_Supplied records_:

━━━━━━━━━━━━━━━━━━━━━━━━━━━━━━

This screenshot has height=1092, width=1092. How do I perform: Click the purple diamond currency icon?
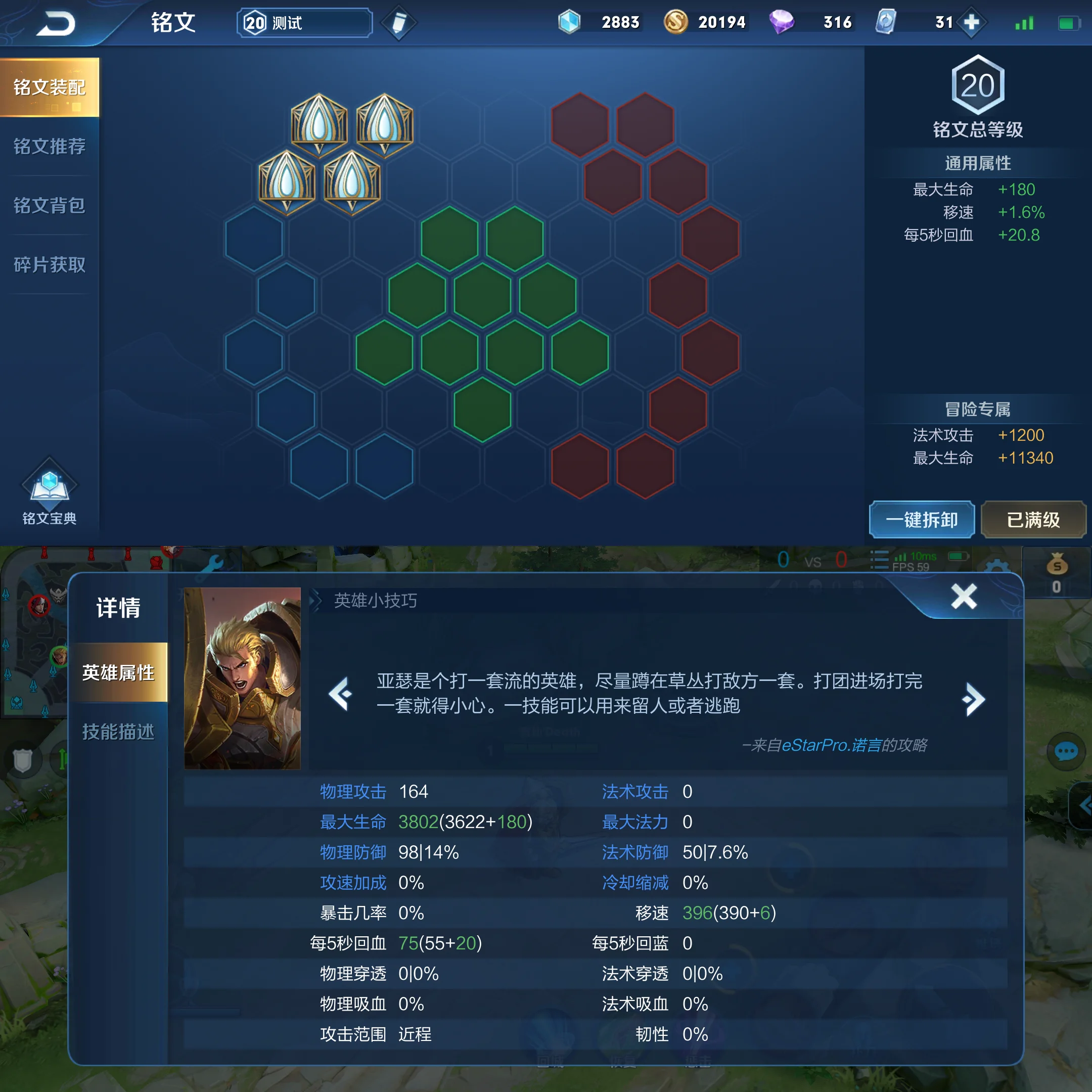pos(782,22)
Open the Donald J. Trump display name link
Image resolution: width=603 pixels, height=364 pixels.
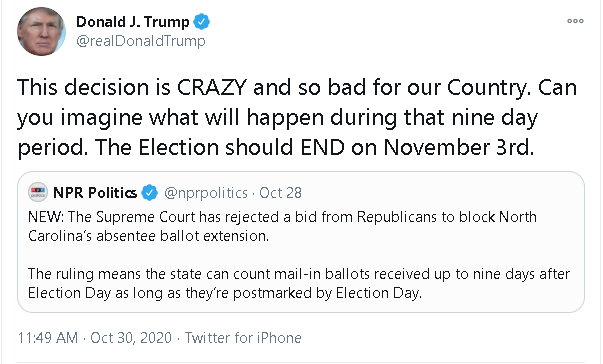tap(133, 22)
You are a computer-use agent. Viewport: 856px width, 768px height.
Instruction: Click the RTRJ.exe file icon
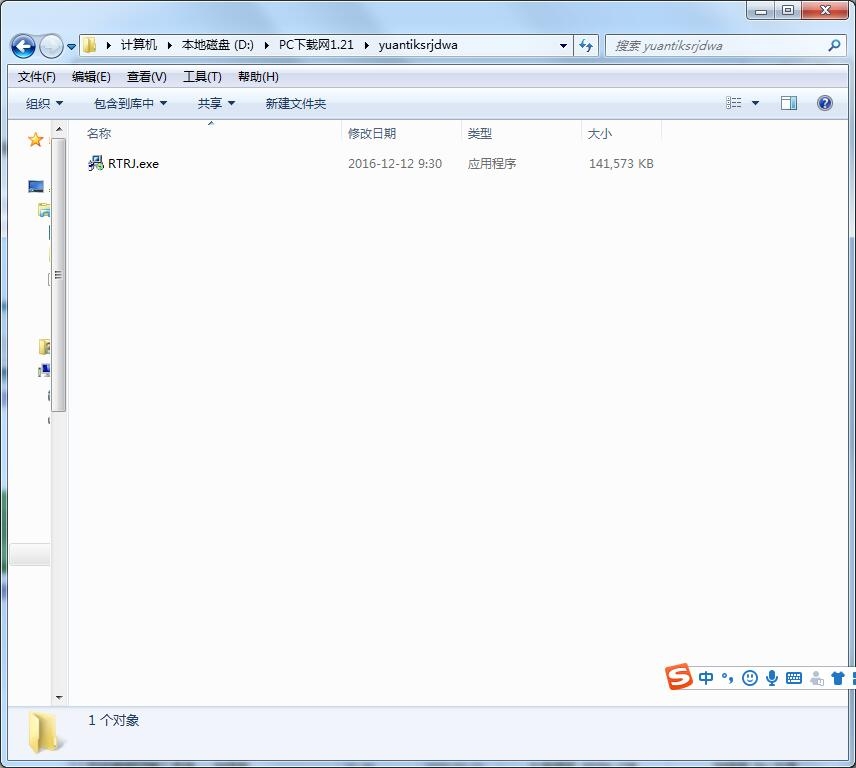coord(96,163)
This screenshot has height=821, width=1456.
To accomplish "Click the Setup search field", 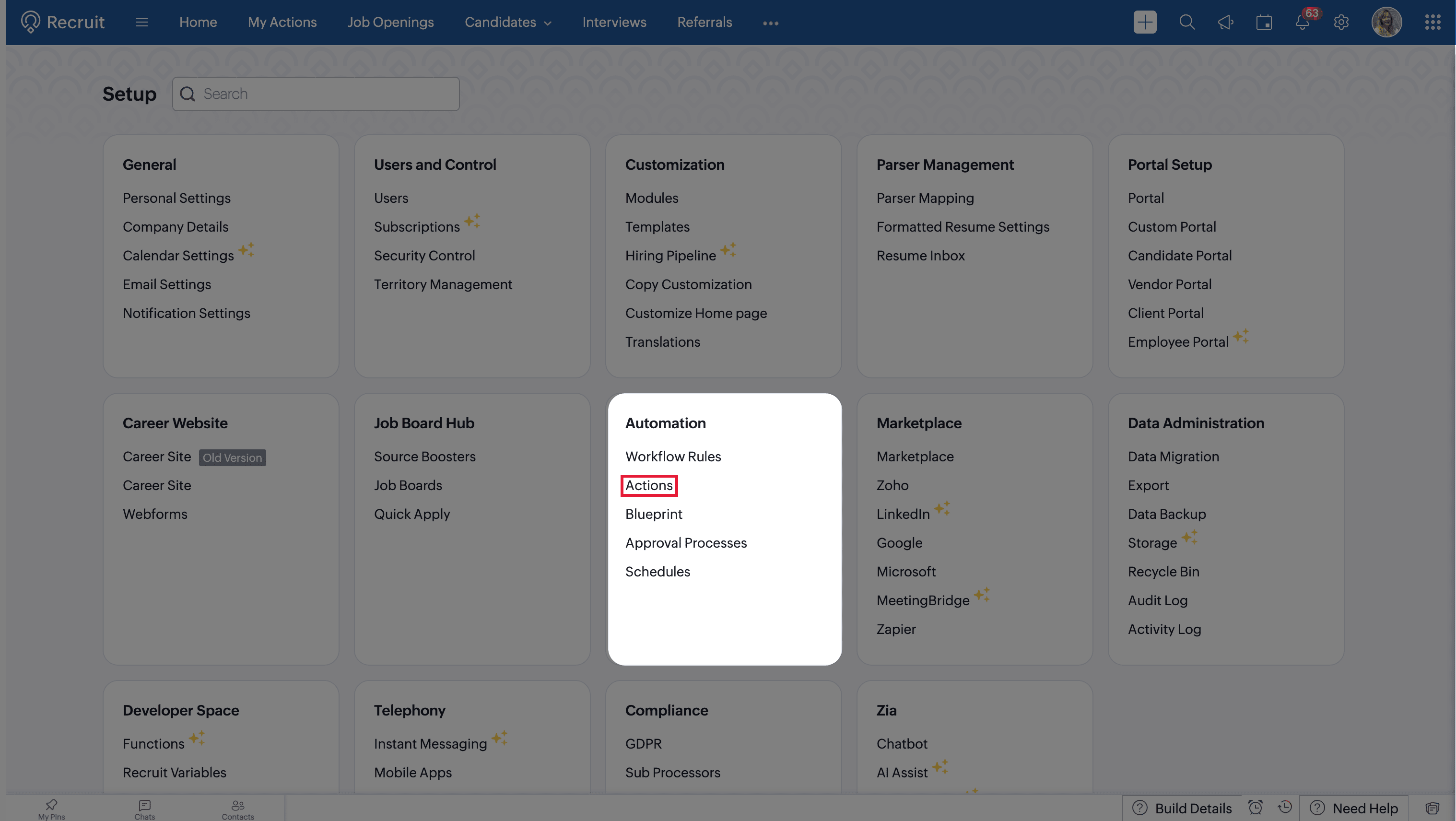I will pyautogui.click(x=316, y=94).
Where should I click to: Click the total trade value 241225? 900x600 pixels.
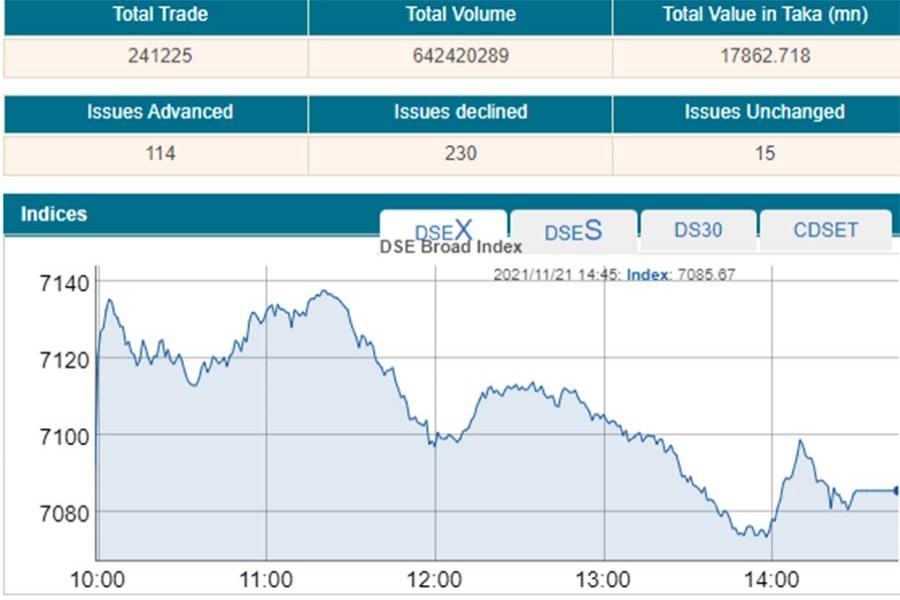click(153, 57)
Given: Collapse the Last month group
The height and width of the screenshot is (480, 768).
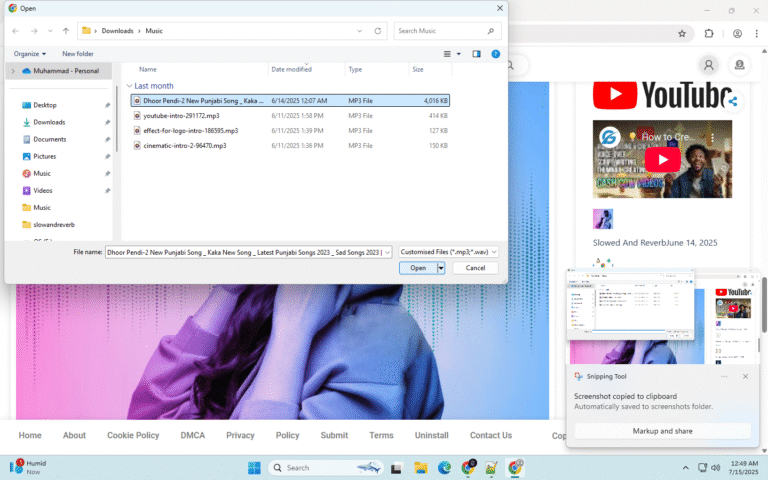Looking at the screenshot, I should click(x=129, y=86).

━━━━━━━━━━━━━━━━━━━━━━━━━━━━━━

_Task to complete_:
Above are the records; copy from them only the lines starting at the one containing "Open the Donald J. Trump display name link" and ending at the one containing "This screenshot has height=821, width=1456.", exactly and without pictures.

_Written answer_:
Open the Donald J. Trump display name link
Image resolution: width=603 pixels, height=364 pixels.
tap(133, 22)
You are a computer-use agent. Viewport: 856px width, 768px height.
Instruction: Click the RTRJ.exe file icon
coord(96,163)
This screenshot has height=821, width=1456.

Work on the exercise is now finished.